───── DATA PROVIDED ─────

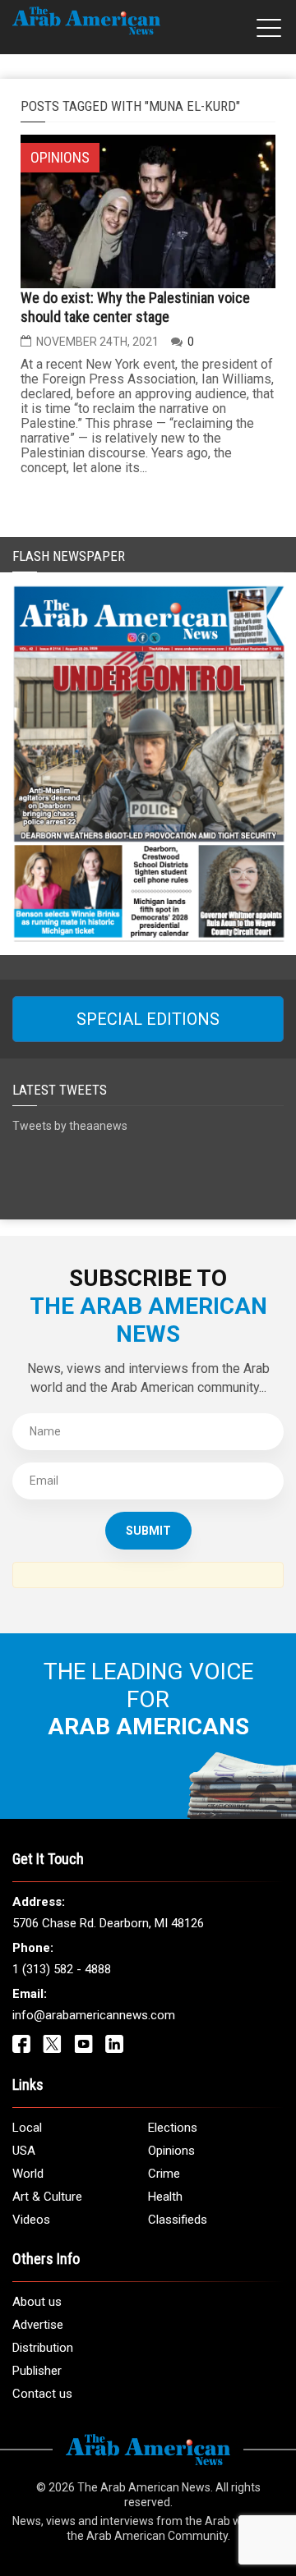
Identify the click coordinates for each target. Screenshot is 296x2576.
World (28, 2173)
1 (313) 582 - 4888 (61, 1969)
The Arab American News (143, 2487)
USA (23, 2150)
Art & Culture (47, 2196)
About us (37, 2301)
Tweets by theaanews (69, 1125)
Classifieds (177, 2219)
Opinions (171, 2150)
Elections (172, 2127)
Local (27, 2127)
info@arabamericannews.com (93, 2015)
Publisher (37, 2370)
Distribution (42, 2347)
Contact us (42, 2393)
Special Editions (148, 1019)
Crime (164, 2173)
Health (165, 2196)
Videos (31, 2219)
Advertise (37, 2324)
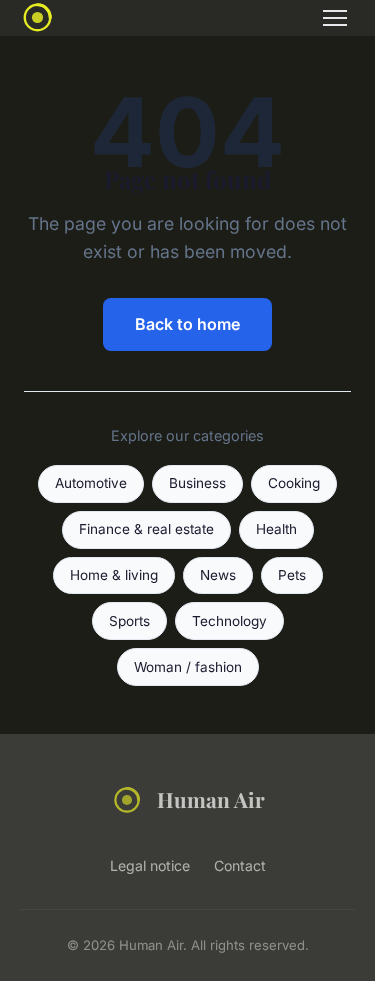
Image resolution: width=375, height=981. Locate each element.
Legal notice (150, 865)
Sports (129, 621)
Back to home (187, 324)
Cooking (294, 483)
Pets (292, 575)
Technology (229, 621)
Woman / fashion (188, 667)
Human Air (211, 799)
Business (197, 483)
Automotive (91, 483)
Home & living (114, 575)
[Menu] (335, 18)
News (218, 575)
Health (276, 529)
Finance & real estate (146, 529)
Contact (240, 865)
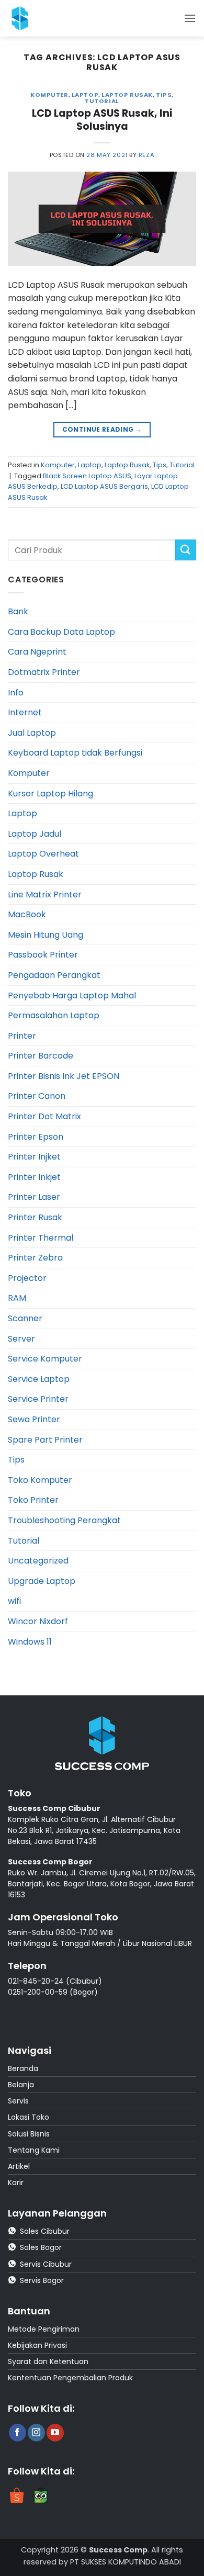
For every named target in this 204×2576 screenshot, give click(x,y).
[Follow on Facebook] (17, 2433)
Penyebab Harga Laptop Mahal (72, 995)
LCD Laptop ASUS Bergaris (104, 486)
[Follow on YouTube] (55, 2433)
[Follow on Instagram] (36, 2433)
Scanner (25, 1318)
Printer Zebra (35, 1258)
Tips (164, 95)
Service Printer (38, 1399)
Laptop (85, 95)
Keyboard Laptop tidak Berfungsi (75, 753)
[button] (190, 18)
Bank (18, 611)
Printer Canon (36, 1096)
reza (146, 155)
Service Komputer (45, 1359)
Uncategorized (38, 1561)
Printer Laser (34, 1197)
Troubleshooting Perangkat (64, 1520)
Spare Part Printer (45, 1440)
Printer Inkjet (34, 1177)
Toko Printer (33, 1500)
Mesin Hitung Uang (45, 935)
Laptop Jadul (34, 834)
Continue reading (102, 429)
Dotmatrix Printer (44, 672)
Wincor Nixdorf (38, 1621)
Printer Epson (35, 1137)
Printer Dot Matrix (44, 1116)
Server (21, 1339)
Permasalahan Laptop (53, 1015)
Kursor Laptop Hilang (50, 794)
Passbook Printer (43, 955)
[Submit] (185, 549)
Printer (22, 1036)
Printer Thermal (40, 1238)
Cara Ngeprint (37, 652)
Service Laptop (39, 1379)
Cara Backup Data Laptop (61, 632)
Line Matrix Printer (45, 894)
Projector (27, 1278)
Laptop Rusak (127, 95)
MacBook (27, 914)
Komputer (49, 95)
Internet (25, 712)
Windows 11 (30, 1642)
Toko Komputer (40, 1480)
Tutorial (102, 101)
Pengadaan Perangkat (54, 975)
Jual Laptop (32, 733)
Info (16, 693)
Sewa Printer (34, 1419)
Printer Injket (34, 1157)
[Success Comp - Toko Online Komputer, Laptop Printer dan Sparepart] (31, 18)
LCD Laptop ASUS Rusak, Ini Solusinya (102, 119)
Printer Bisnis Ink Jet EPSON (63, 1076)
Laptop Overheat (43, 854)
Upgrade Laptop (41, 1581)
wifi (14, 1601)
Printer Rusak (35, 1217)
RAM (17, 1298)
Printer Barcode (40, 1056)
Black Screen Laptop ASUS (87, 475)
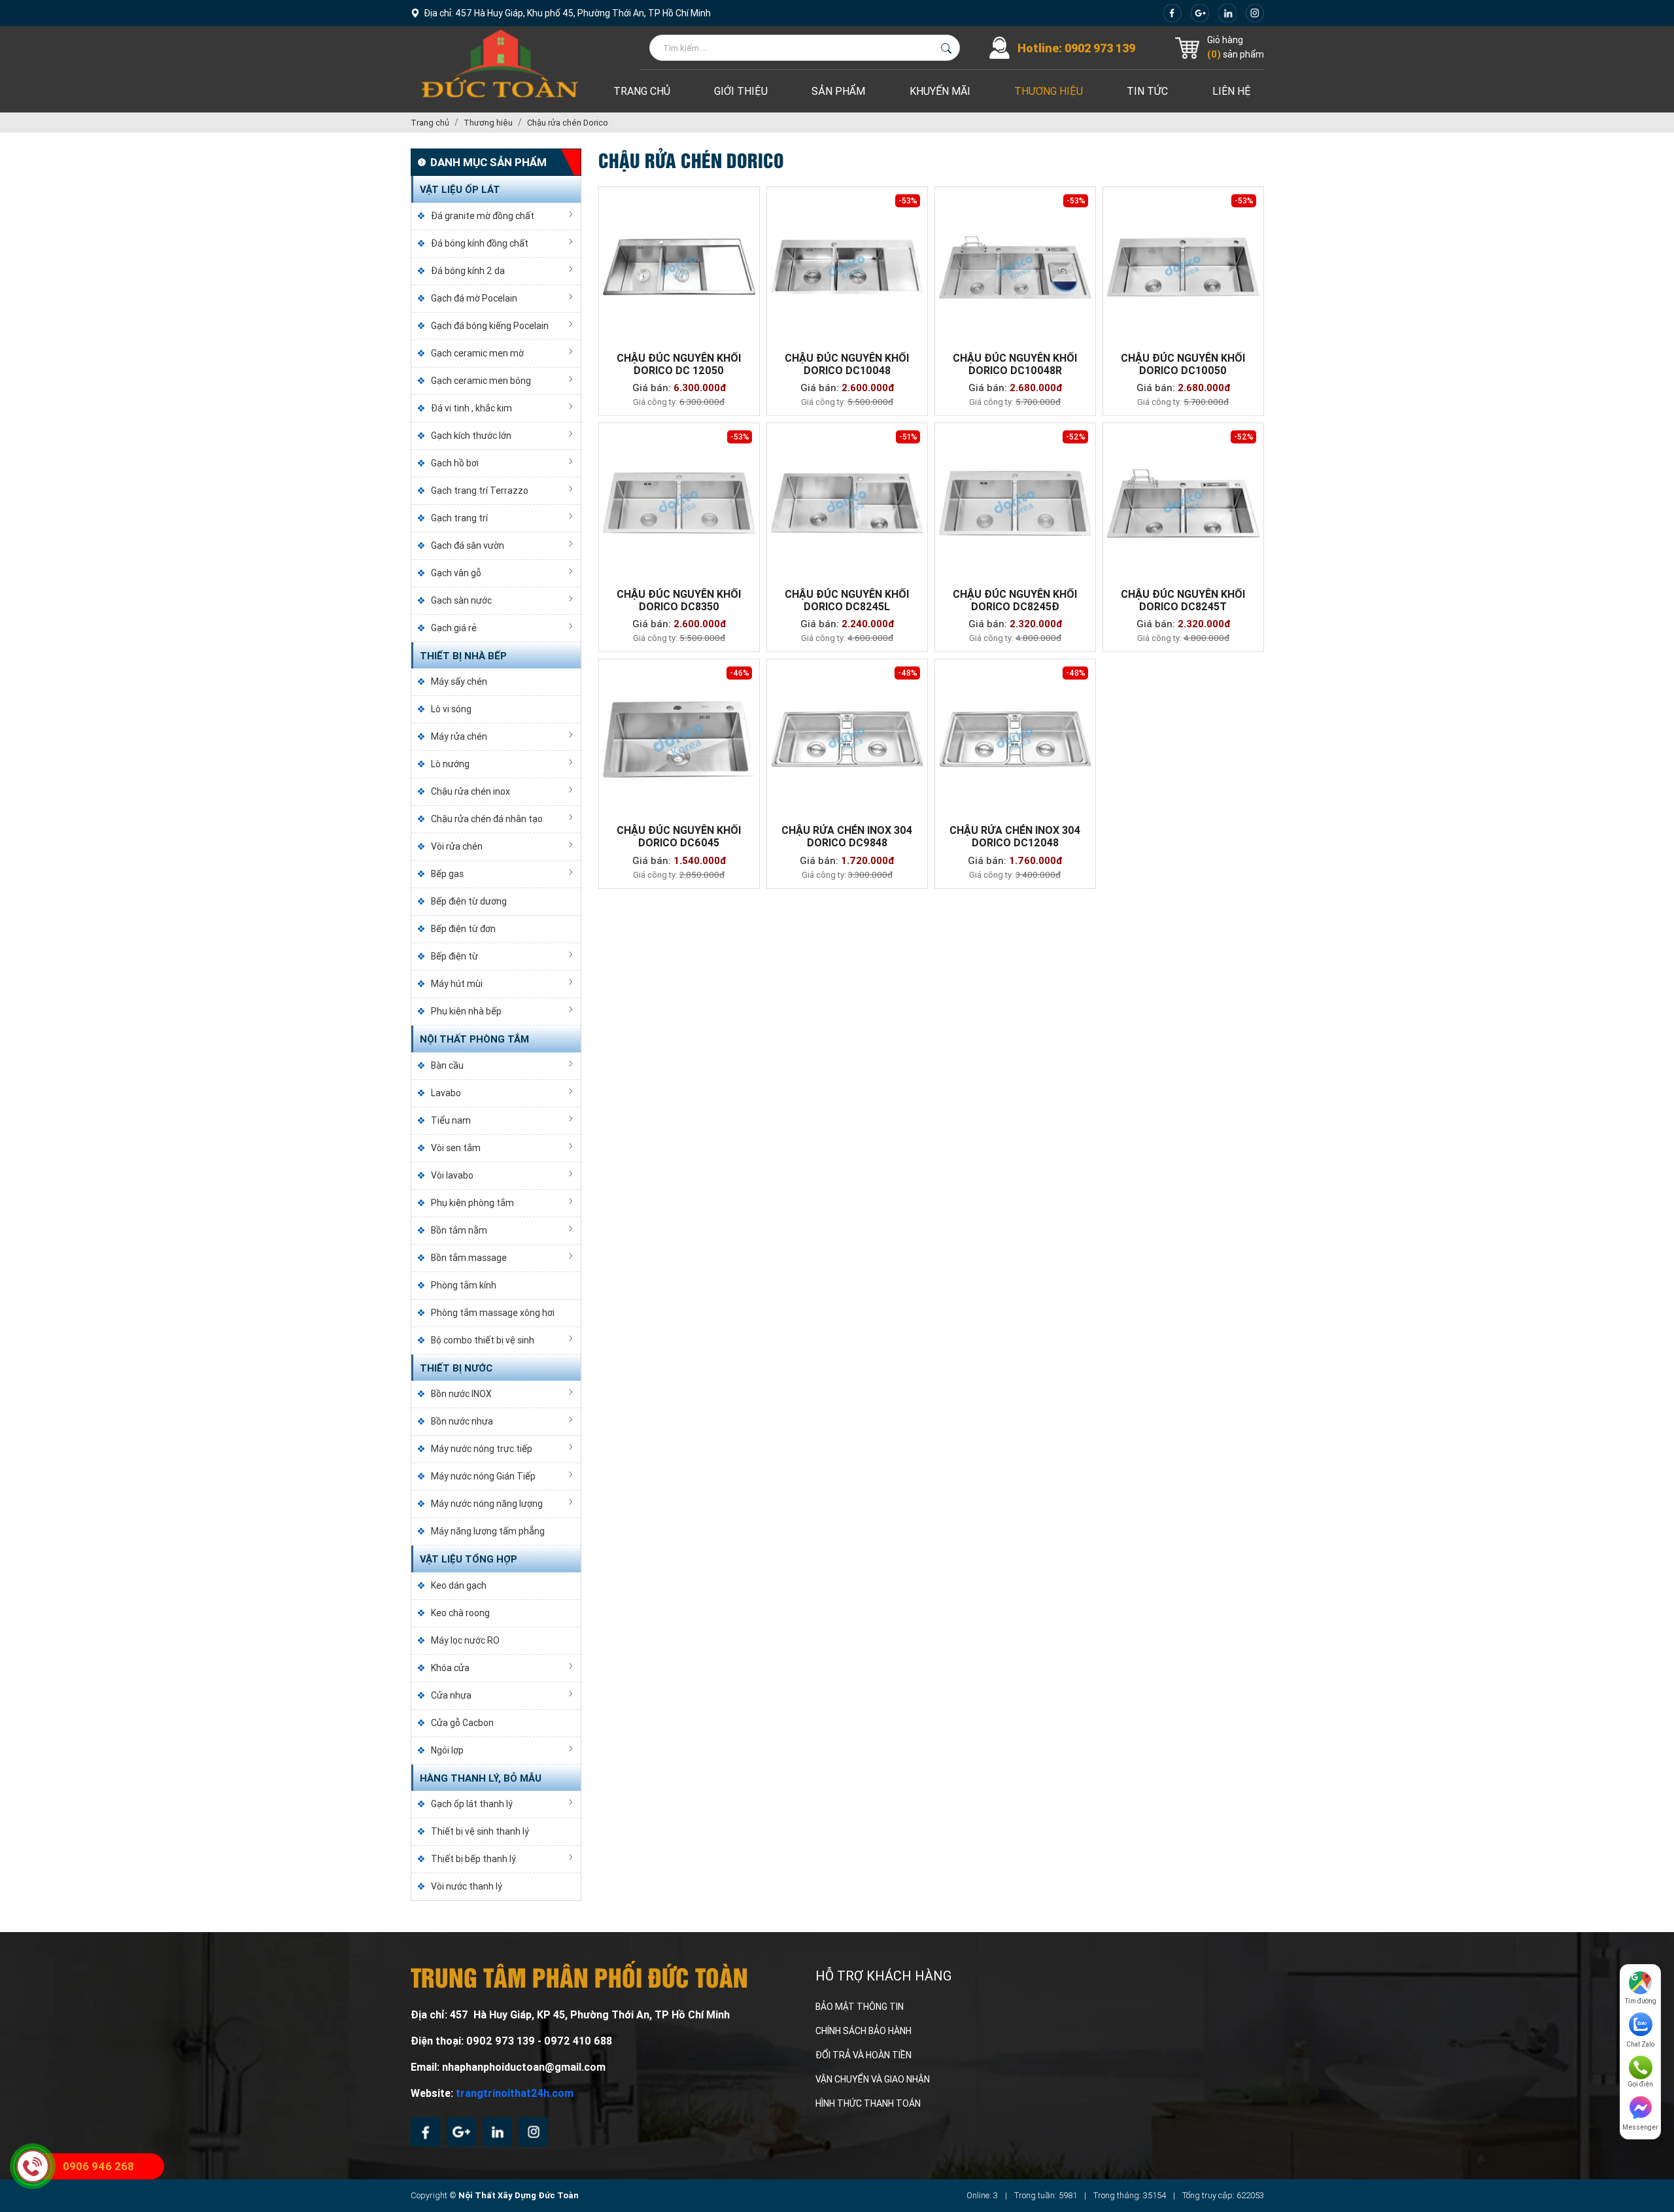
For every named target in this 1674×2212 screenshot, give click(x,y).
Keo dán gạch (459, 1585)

─────

Print, with pictures removed, exactly the lines of the records above from the top through the line containing "Printer Thermal (40, 1238)".

Identify the click coordinates for each target. Screenshot is 296x2576.
World (28, 2173)
1 (313) 582 - 4888 (61, 1969)
The Arab American News (143, 2487)
USA (23, 2150)
Art & Culture (47, 2196)
About us (37, 2301)
Tweets by theaanews (69, 1125)
Classifieds (177, 2219)
Opinions (171, 2150)
Elections (172, 2127)
Local (27, 2127)
info@arabamericannews.com (93, 2015)
Publisher (37, 2370)
Distribution (42, 2347)
Contact us (42, 2393)
Special Editions (148, 1019)
Crime (164, 2173)
Health (165, 2196)
Videos (31, 2219)
Advertise (37, 2324)
Image resolution: width=375, height=981. Locate each element.
Legal notice (150, 865)
Sports (129, 621)
Back to home (187, 324)
Cooking (294, 483)
Pets (292, 575)
Technology (229, 621)
Woman / fashion (188, 667)
Human Air (211, 799)
Business (197, 483)
Automotive (91, 483)
Home & living (114, 575)
[Menu] (335, 18)
News (218, 575)
Health (276, 529)
Finance & real estate (146, 529)
Contact (240, 865)
For every named target in this 204×2576 screenshot, give click(x,y).
[Follow on Facebook] (17, 2433)
Penyebab Harga Laptop Mahal (72, 995)
LCD Laptop ASUS Bergaris (104, 486)
[Follow on YouTube] (55, 2433)
[Follow on Instagram] (36, 2433)
Scanner (25, 1318)
Printer Zebra (35, 1258)
Tips (164, 95)
Service Printer (38, 1399)
Laptop (85, 95)
Keyboard Laptop tidak Berfungsi (75, 753)
[button] (190, 18)
Bank (18, 611)
Printer Canon (36, 1096)
reza (146, 155)
Service Komputer (45, 1359)
Uncategorized (38, 1561)
Printer Laser (34, 1197)
Troubleshooting Perangkat (64, 1520)
Spare Part Printer (45, 1440)
Printer Inkjet (34, 1177)
Toko Printer (33, 1500)
Mesin Hitung Uang (45, 935)
Laptop Jadul (34, 834)
Continue reading (102, 429)
Dotmatrix Printer (44, 672)
Wincor Nixdorf (38, 1621)
Printer Epson (35, 1137)
Printer Dot Matrix (44, 1116)
Server (21, 1339)
Permasalahan Laptop (53, 1015)
Kursor Laptop Hilang (50, 794)
Passbook Printer (43, 955)
[Submit] (185, 549)
Printer (22, 1036)
Printer Thermal (40, 1238)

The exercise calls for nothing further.